The ministers concluded a 2-day meeting on Monday and released a declaration that focuses on nuclear disarmament and non-proliferation.
As the host of the conference, Foreign Minister Fumio Kishida announced their joint statements, including the Hiroshima Declaration.
That document says that the people of Hiroshima and Nagasaki experienced immense devastation and human suffering as a consequence of the US atomic bombings.
And it says the ministers reaffirm their commitment to creating the conditions for a world without nuclear weapons.
The ministers urge all states to work on practical and realistic initiatives that can promote meaningful dialogue between countries with and without nuclear weapons.
They also urge other nuclear-weapon states to enhance transparency. Diplomatic sources say the country the foreign ministers had in mind was China, which has not disclosed how many nuclear warheads it owns.
"The Hiroshima Declaration, and our visit to the sites related to the bombing, have marked a historic step forward to reinvigorate international momentum toward a world without nuclear weapons," Kishida said.
A separate communique from the meeting emphasizes the importance of countering terrorism and violent extremism. It says the G7 leaders will adopt an action plan when they meet in central Japan in May.
It also calls for nations to fully implement sanctions against North Korea for what they call the continuing threat posed by its nuclear and missile programs.
The G7 foreign ministers also visited the Peace Memorial Park in Hiroshima on Monday to pay their respects to the victims of the 1945 atomic bombing.
The group laid wreaths at a commemorative cenotaph and then walked to the Atomic Bomb Dome, at the suggestion of US Secretary of State John Kerry.
Kerry is the first sitting US cabinet member to visit the park. It was also the first time for the foreign ministers of Britain and France. All 3 countries have nuclear weapons.
No sitting US president has ever visited Hiroshima. Now attention is focused on whether Barack Obama will become the first to do so.
The Washington Post says the White House hasn't made a final decision on the matter, but aides are considering a stop in Hiroshima after next month's G7 summit in Ise-Shima.
A senior administration official suggested Obama could deliver a speech in Hiroshima on nuclear nonproliferation.
The newspaper says there have been concerns in the past that visiting could be seen as an apology for the atomic bombing.
The White House is expected to assess the reaction to Kerry's visit and then decide whether Obama will go.
Kerry referred to this issue on Monday in Hiroshima.
"I know he's invited to do so, I know because he has said so publicly," Kerry said, referring to Obama. "He wants to come to Hiroshima sometime, but whether or not that can work in the next visit, I just don't know."

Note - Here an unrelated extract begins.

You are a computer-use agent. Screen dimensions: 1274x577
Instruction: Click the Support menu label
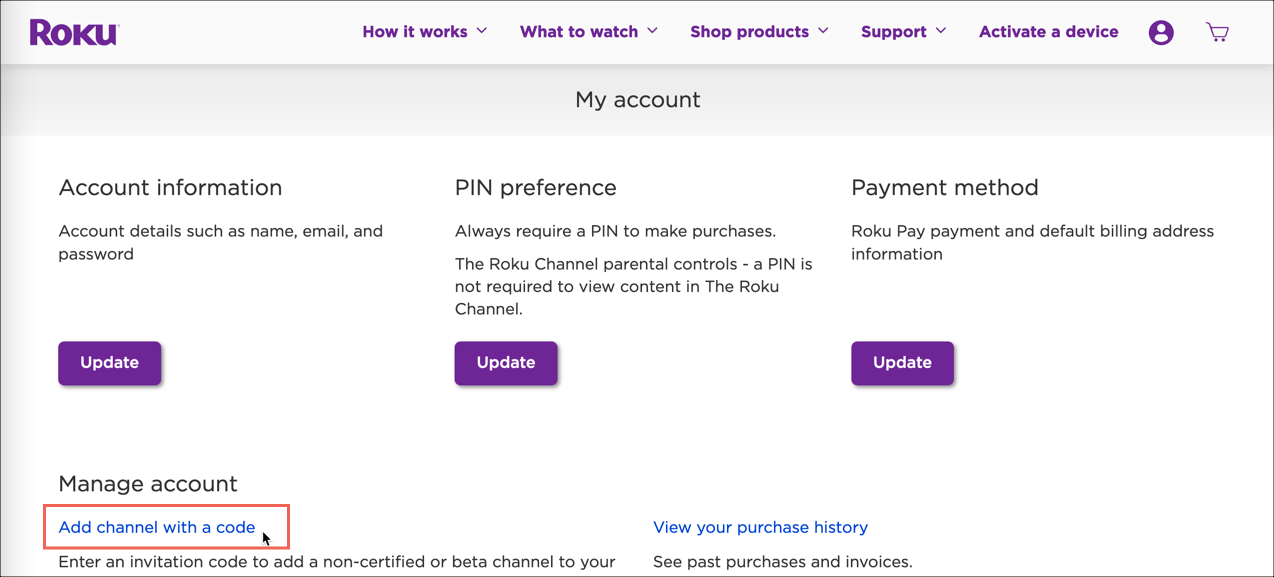(x=893, y=32)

Hiroshima's Peace Memorial Park is located near the epicenter of the first atomic bombing in 1945, and Kerry's presence there attracted particular attention.
"I want to express on a personal level how deeply moved I am and how honored I am to be here as the first secretary of the state to visit the beautiful city of Hiroshima," Kerry said. "You simply can't help but recognize that Hiroshima's legacy is one of rebirth and resilience. It is a tribute to the human spirit."
Before offering wreaths, Kerry and the other foreign ministers visited Peace Memorial Museum.
"This was the display I will personally never forget. I don't see how anyone could forget, the images, the evidence and the recreations of what happened on Aug. 6, 1945," Kerry said. "But the reason we came here was not to be stuck in the past."
Every year on Aug. 6, the anniversary of the bombing, people gather at Peace Memorial Park. But for decades, the US chose not to send government officials to the service.
In 1984, Jimmy Carter visited the park. But that was in a private capacity, after his 4-year presidency ended.
That changed when President Barack Obama took office in 2009. His administration began sending a representative to the memorial ceremony. Then US Ambassador to Japan John Roos was the first, followed by his successor, Caroline Kennedy.
The foreign ministers of 2 other nuclear-weapon states, Britain and France, also commented on their visit.
British Foreign Minister Philip Hammond posted a photo of the message he left in the book of condolences on his Twitter page.
He wrote, in part: "Let us redouble our efforts together for a world free of nuclear weapons and where disputes are resolved through dialogue and compromise."
French Foreign Minister Jean-Marc Ayrault posted a photo of himself laying flowers at the cenotaph, and tweeted that it was very symbolic moment.
"In the years following the war, the people of Hiroshima and Japan have built the country that has become powerful and important global partner," Kerry said.
"And much like Hiroshima has transformed into a stunning metropolis that we see today, the relationship between the United States and Japan has also undergone remarkable transformation."